What is the Point of Education?
We walked into the Education Minister’s office with a golden offer. We were so confident in our service that we would work for free: no initial investment and no risk to the government. The government would only have to pay if we delivered the results they wanted. It was an offer we knew they could not refuse. So we asked the Minister what results he wanted and how much he would pay for them.
There was meltdown on the other side of the table. The Minister and advisors started by saying: “well of course that means we have to deliver literacy and numeracy, or English and Maths… and of course we need Sciences… and we cannot ignore History or foreign languages… and it would be a shame to lose things like Art and Drama… and Sport is vital for their health… and citizenship… and life skills… and employability skills… and financial literacy… and…”. For 20 minutes they kept on adding to an implausibly long list of goals for schools to achieve.
We had, inadvertently, asked the Department for Education “what is the point of education?” Effectively, the answer was “we haven’t got a clue”.
At this point it is easy to laugh at venal politicians and incompetent civil servants. But now put yourself in their shoes. If you had to performance manage the education system, what specific goals would you measure and reward?

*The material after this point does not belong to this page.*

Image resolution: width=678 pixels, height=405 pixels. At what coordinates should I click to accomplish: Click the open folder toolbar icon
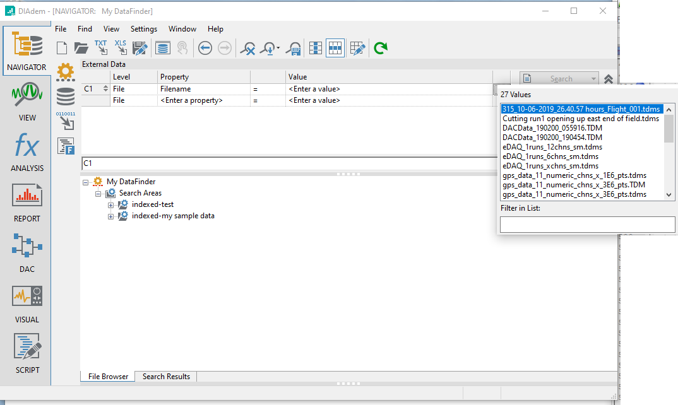(81, 48)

The skills challenge is made worse by most corporate training which also fails to give us what we need. Firms and executives are happy with training that focusses on explicit knowledge: ‘know-what’ skills such as finance, accounting, or strategy. But they are less comfortable with training in tacit knowledge: the ‘know-how’ skills of dealing with people. Going on such courses is seen as a sign of weakness by many executives. But tacit knowledge and skills are the key to the future.
All of this points to a looming skills crisis for individuals, leaders, firms, and nations. We are busy honing our 20th century skills to prepare for 21st century challenges. We are going into war, ready to charge the enemy tanks on horseback. The results will not be pretty.

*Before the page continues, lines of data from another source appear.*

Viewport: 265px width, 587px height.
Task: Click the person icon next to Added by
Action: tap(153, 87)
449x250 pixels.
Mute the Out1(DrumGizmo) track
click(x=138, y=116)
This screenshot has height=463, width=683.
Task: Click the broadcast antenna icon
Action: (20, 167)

As ever, where there is crisis there is opportunity. The first nation to grasp the education revolution will create a golden future for the next generation. But it requires radical change. Literacy and numeracy are simply gateways to real learning: they are the journey, not the destination. This may mean that people have to spend longer in education, or spend half the time in education and half in employment to build the skills they need. Perhaps firms will have to be more explicitly involved in education. As individuals, we need to be ready to go back into education to retrain and reskill ourselves. Whatever skills we have at age 25 are unlikely to help us much 30 or 40 years later.
As leaders, we cannot wait and hope that the education system will deliver what we need as employers. It may well be a very long wait. We have to take control of our destiny. We have to prepare ourselves and our teams for the future. Only if we build the right skills and experience can we expect to survive. And if others are not building the right skills and experience, we will not just survive; we will thrive. That is a prize well worth fighting for.